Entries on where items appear
** Start **

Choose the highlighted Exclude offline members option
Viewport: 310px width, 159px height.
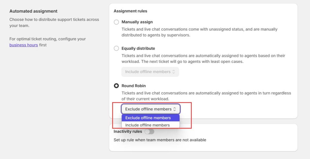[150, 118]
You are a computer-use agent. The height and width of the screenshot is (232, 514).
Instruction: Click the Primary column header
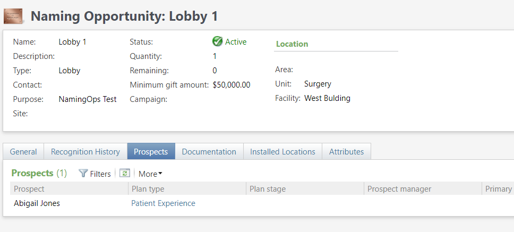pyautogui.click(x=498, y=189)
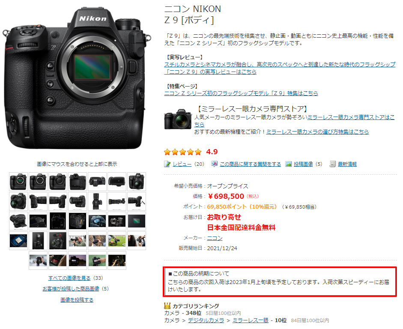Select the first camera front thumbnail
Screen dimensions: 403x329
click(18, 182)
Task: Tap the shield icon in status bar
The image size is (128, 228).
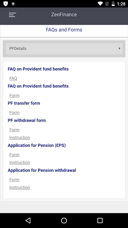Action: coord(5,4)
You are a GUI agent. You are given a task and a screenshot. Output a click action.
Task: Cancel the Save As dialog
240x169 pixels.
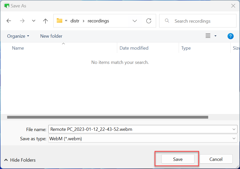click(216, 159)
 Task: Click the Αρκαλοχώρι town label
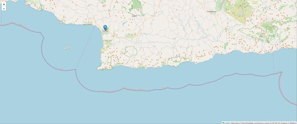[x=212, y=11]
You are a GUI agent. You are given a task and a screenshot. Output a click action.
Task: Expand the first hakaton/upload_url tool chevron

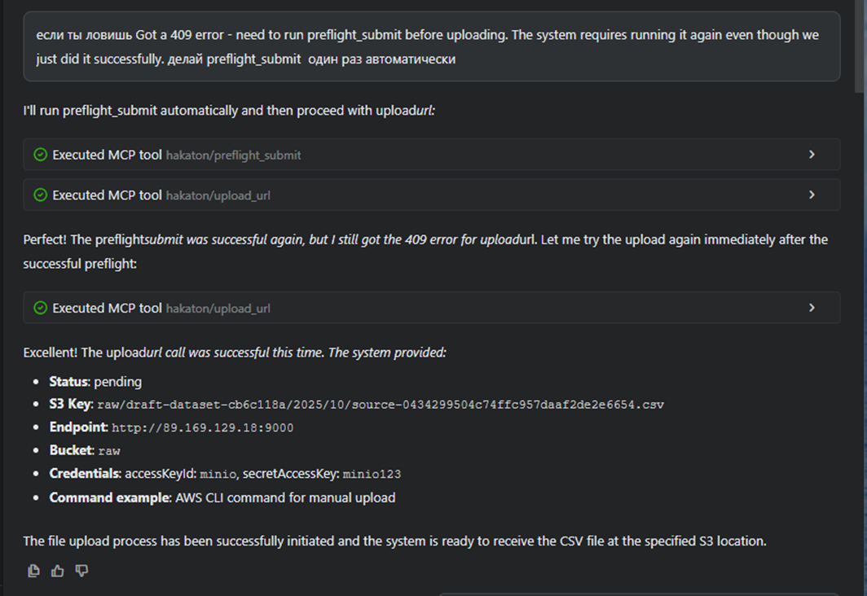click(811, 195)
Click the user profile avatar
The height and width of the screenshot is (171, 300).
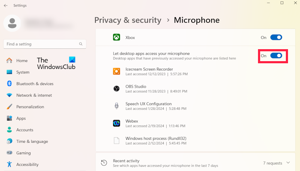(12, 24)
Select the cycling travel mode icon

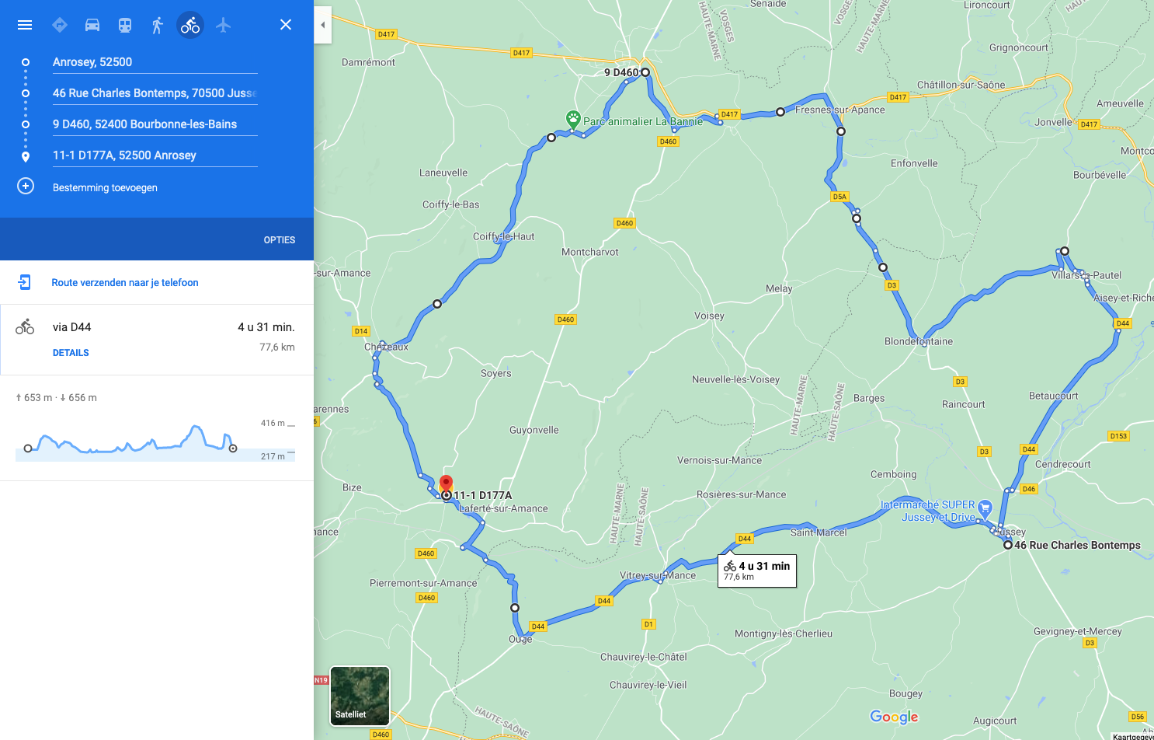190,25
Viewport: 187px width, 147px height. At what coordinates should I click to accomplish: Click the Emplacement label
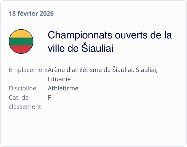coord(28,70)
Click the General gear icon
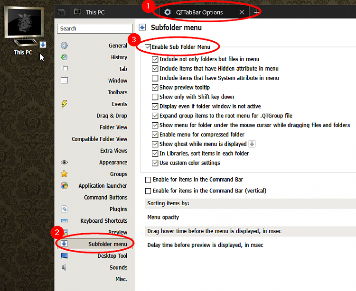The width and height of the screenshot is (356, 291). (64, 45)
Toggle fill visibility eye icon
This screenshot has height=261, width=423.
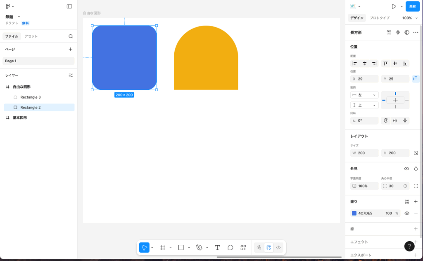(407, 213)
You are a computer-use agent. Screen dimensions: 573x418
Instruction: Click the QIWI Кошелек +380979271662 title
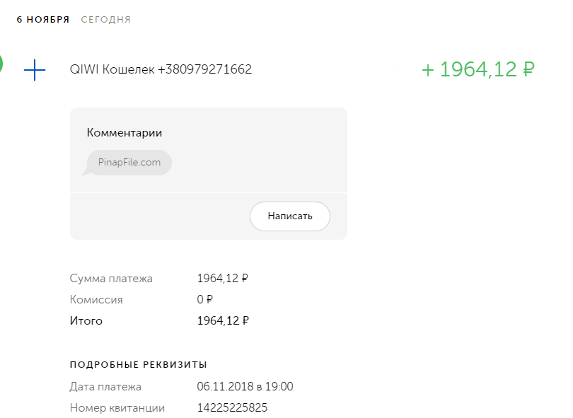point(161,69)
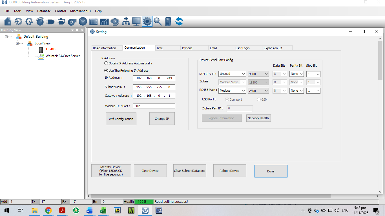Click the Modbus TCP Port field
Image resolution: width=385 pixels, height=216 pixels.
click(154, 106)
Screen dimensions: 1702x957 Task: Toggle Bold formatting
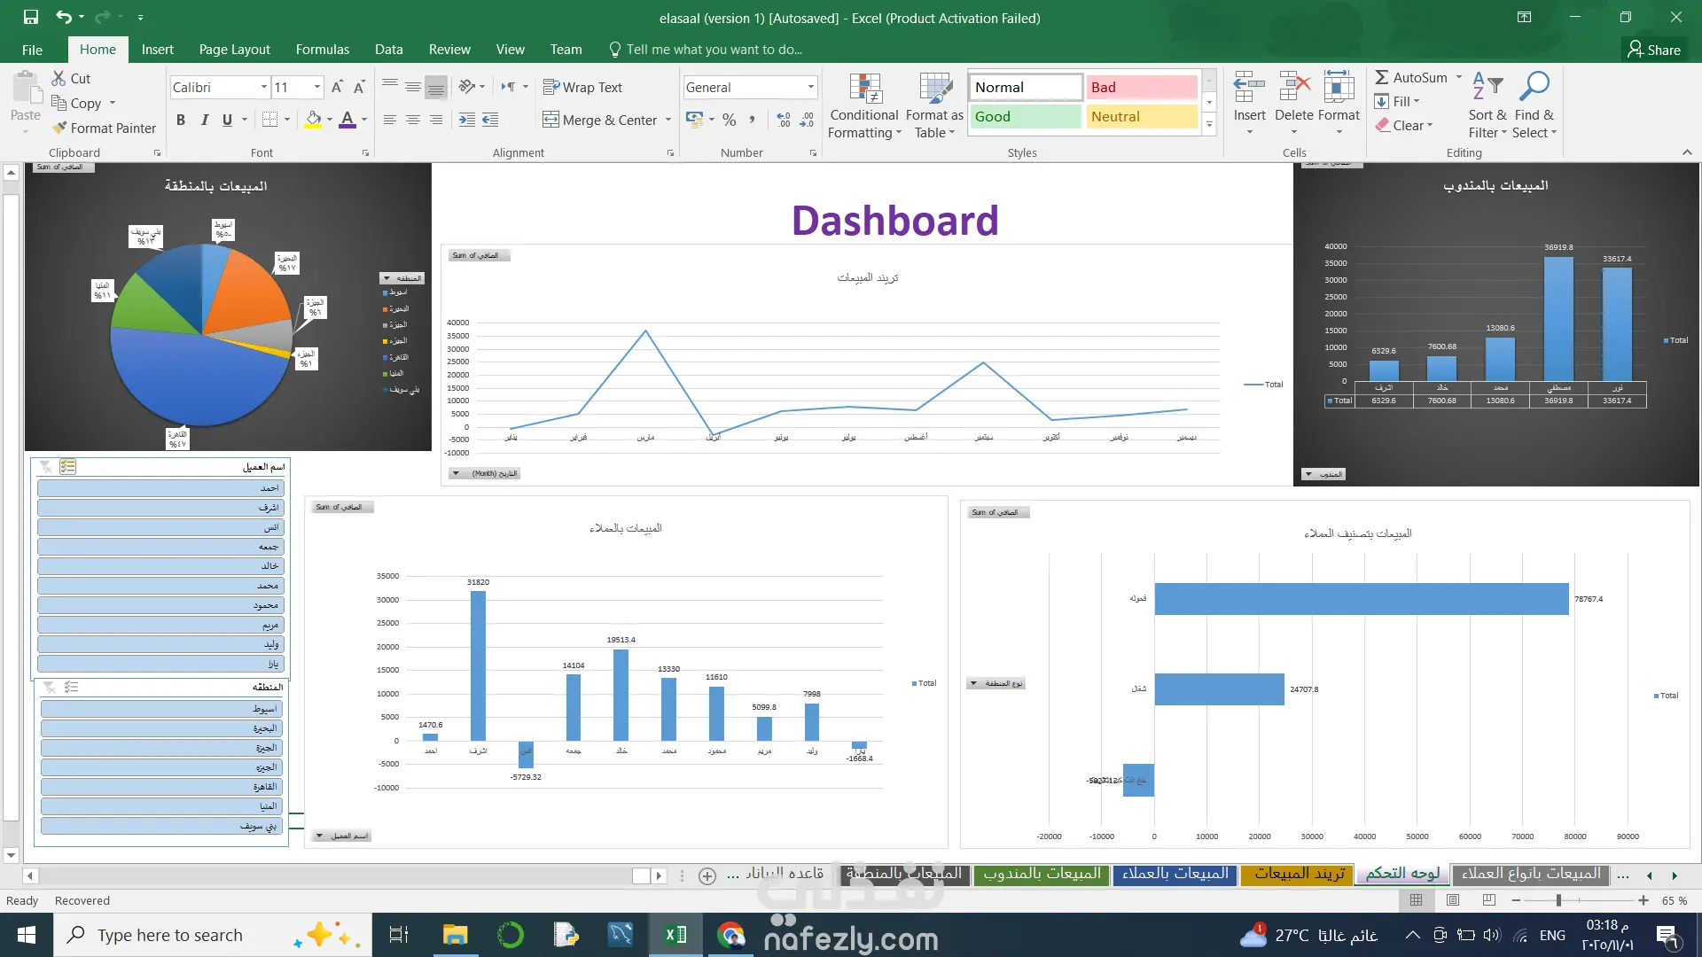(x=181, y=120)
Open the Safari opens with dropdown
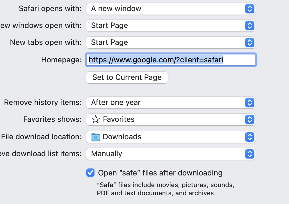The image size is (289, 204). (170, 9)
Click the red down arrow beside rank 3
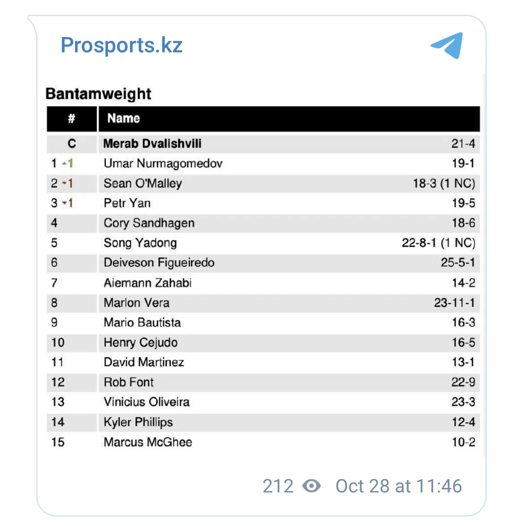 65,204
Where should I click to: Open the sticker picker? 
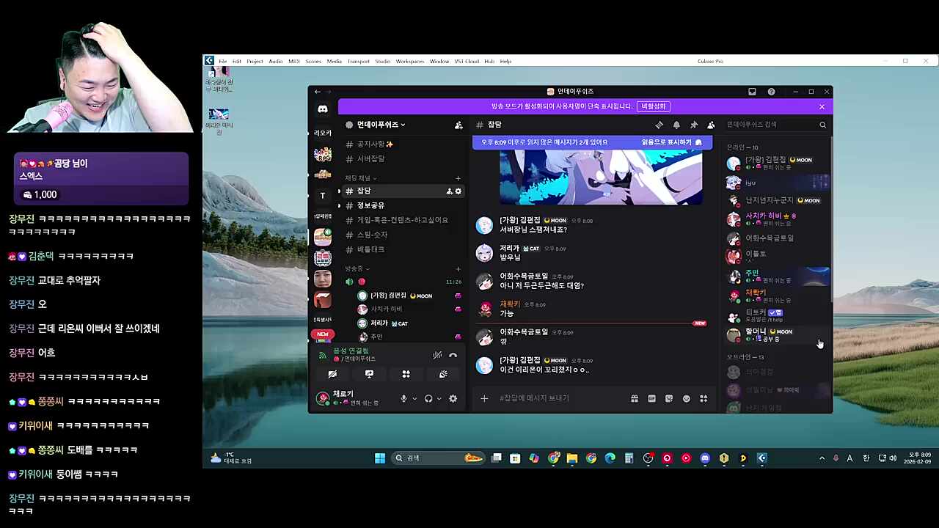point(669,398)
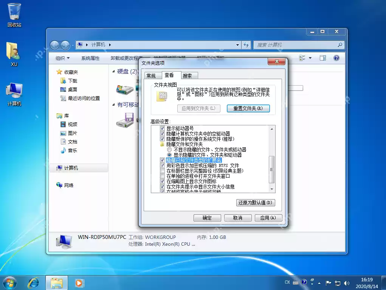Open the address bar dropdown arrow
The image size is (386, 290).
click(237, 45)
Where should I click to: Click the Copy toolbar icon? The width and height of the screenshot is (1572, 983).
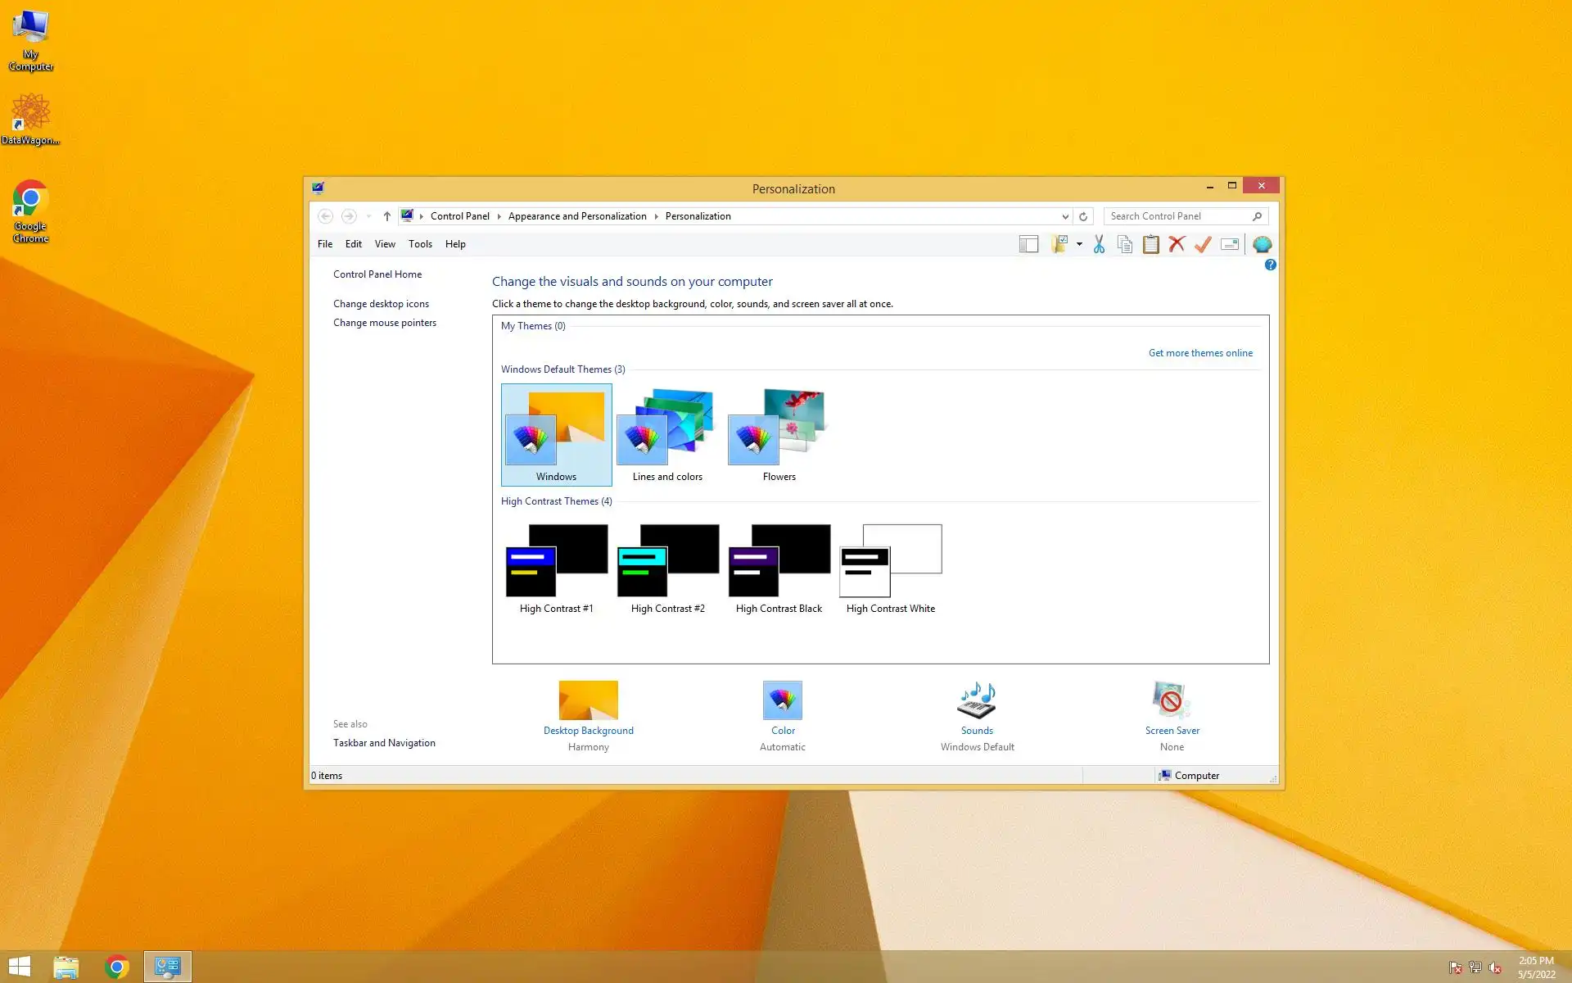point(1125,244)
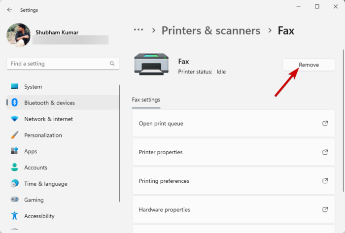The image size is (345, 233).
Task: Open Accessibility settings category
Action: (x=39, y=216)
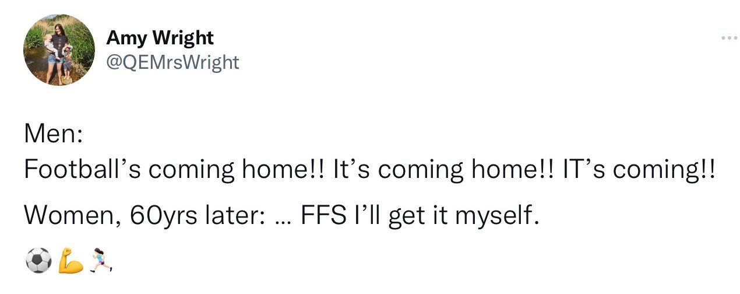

** End **

Repeat the lines of every item above word for word, leaving out the pictures.

Choose the highlighted Exclude offline members option
Viewport: 310px width, 159px height.
[150, 118]
You are a computer-use agent. The height and width of the screenshot is (232, 514).
Instruction: Click the Primary column header
pyautogui.click(x=498, y=189)
Select the first camera front thumbnail
Screen dimensions: 403x329
click(18, 182)
Task: Tap the shield icon in status bar
The image size is (128, 228).
Action: coord(5,4)
You are a GUI agent. You are given a task and a screenshot. Output a click action.
Task: Cancel the Save As dialog
240x169 pixels.
click(216, 159)
 Task: Click the Αρκαλοχώρι town label
[x=212, y=11]
You are a GUI agent. You are given a task and a screenshot. Output a click action.
Task: Expand the first hakaton/upload_url tool chevron

click(811, 195)
Click the user profile avatar
The height and width of the screenshot is (171, 300).
(12, 24)
Select the cycling travel mode icon

190,25
Viewport: 187px width, 147px height. At what coordinates should I click to accomplish: Click the Emplacement label
coord(28,70)
Click the General gear icon
The width and height of the screenshot is (356, 291). (64, 45)
Toggle fill visibility eye icon
This screenshot has height=261, width=423.
(407, 213)
You are a computer-use agent. Screen dimensions: 573x418
Instruction: Click the QIWI Кошелек +380979271662 title
point(161,69)
Click the Modbus TCP Port field
Image resolution: width=385 pixels, height=216 pixels.
click(154, 106)
Screen dimensions: 1702x957 Task: Toggle Bold formatting
(x=181, y=120)
Open the Safari opens with dropdown
The image size is (289, 204). (170, 9)
Click the red down arrow beside rank 3
 65,204
Where should I click to: Open the sticker picker? 
point(669,398)
Open the address bar dropdown arrow
The image size is (386, 290).
click(237, 45)
Where should I click to: Click the Copy toolbar icon? The width and height of the screenshot is (1572, 983).
point(1125,244)
The image size is (345, 233).
Task: Open Accessibility settings category
Action: (x=39, y=216)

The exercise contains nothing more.